Wearily, Swinton looked at his watch. “How long does it take to brew tea in the Yard?” He sighed. “At last a mistake. Wrong, Sandilands, in the detail. Not that it matters. I was given your number by Natalia who had it from Julia herself. She got it from Kingstone’s bodyguard. Armiger? I’m quite certain that the Yard will sign Natalia’s death off as a suicide. Temperamental, these dancers. Crossed in love? Victim of blackmail? So many hazards encountered in a life led in the spotlight. Much less paperwork involved with a case of suicide. We can help you with that. If you’d like a useful second medical opinion, we have some excellent professionals on our books. So what have you got to charge me with? A burial? For sending an unknown girl off in some style? Generosity of spirit? Paganism perhaps? You’ll get laughed out of court, man. Thank goodness you’ve told me all this in confidence. There’s still time to save you from humiliation.”

Swinton tilted his large head and looked at Joe steadily for a few moments. “They tell me you’re a patriot,” he said, surprisingly.

“As much as the next man or woman,” Joe said, killing off the comment.

“A Scotsman, I understand? Ah! The Scots! Backbone of the Empire!”

“Would you say backbone? Many would say—head. My father is Scottish, my mother English. Can it possibly signify?”

“A British patriot, then?”

Joe was puzzled and annoyed by his insistence on the use of the outmoded word and he replied briskly. “Actions, to me, speak louder than words.

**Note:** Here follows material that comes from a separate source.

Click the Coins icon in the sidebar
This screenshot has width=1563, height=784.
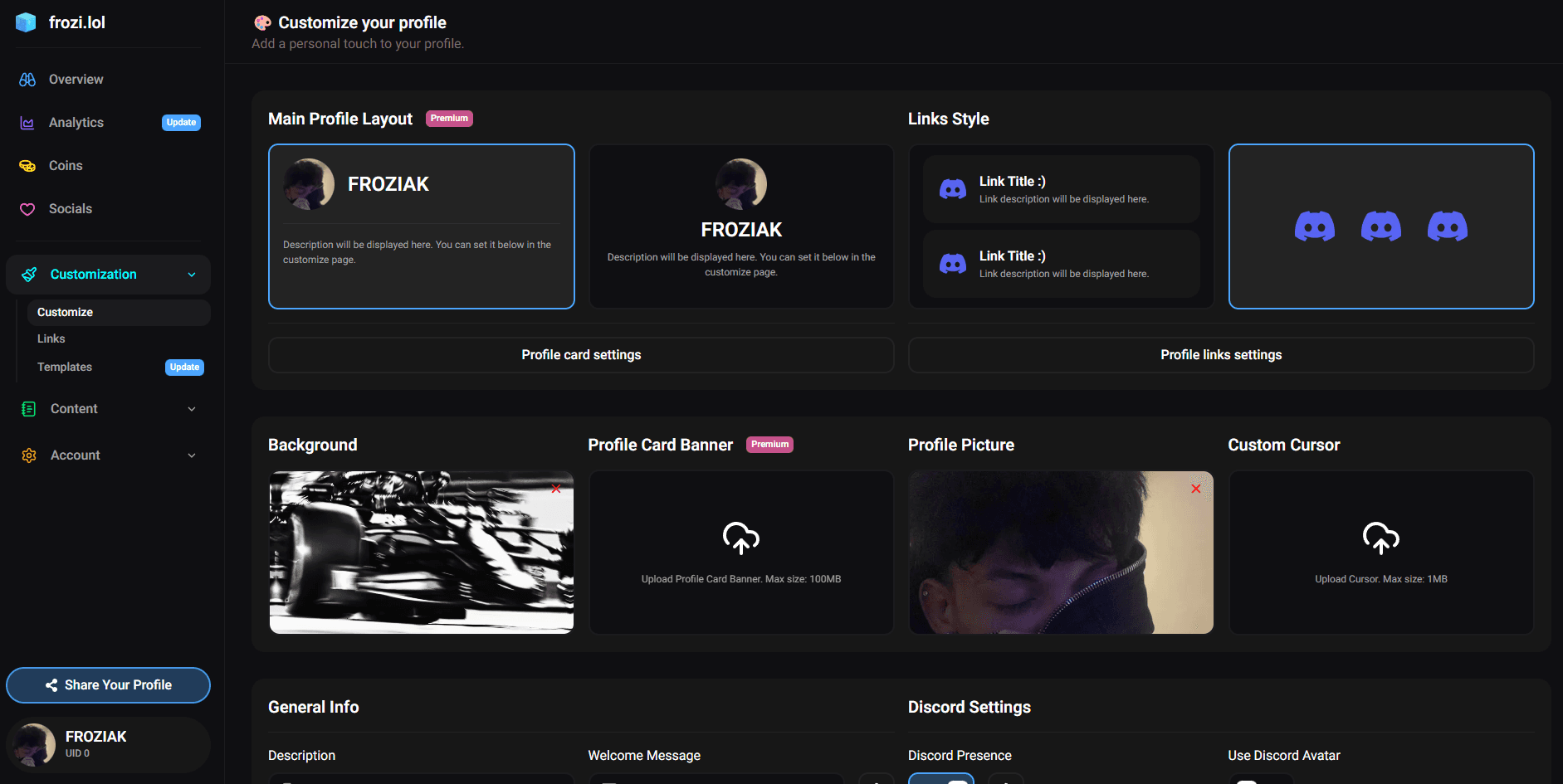pos(27,165)
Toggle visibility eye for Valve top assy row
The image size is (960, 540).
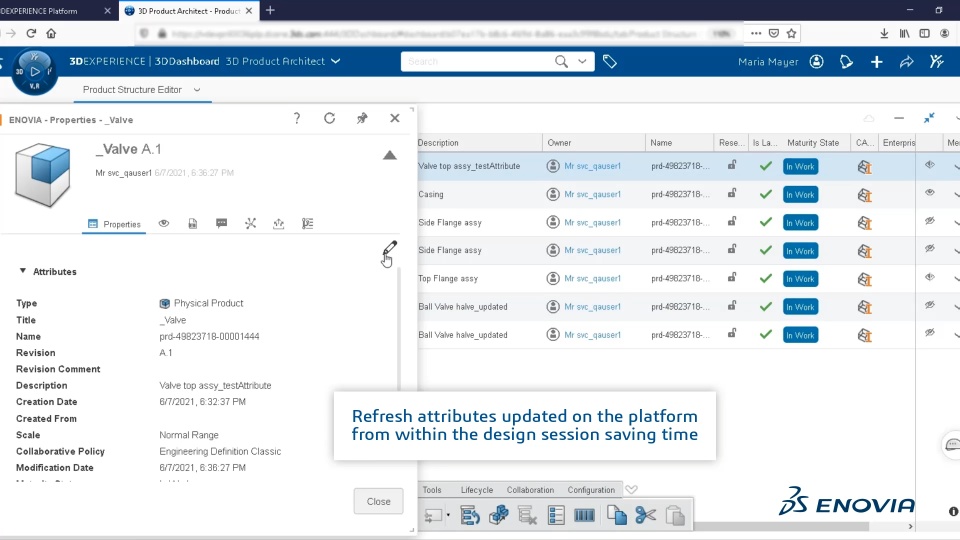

I will simply say: I fought in the war for four years and I have spent the remainder working to uphold British law and order. The world, if it needs to, may draw its own inferences. My emotions and morals can be of no interest to you.”

Swinton was unabashed by Joe’s pomposity. Probably a style he admired and he was still intent on pursuing his point. “I should like to have your reaction to a story … piece of history, more like … Perhaps you know it?”

He sat forward in his chair, elbows on knees, a kindly uncle entertaining his nephews on a wet Saturday afternoon.

“The Second Opium War with China was a bloody business. One of my ancestors was a naval officer aboard a gunboat—the Plover—along with several others trying to get access to the mouth of the Hai River. In eighteen fifty-nine, Great Uncle Gerald’s fleet came under severe fire from the Chinese troops manning a shore fort and those of our boats that weren’t sunk were stranded, disabled, in a narrow channel. Turkey shoot! They were being pounded to bits. There sailed onto the scene an American steamer. Not much use to our Admiral since the United States had signed a treaty of neutrality with China. All the Toey-Wan was allowed to do was watch from a distance. But that’s not what happened, Sandilands. In sailed Commodore Josiah Tattnall of the US Pacific Squadron, guns blazing. With reckless bravery, he put himself between the Chinese guns and the British ships and towed our sailors to safety.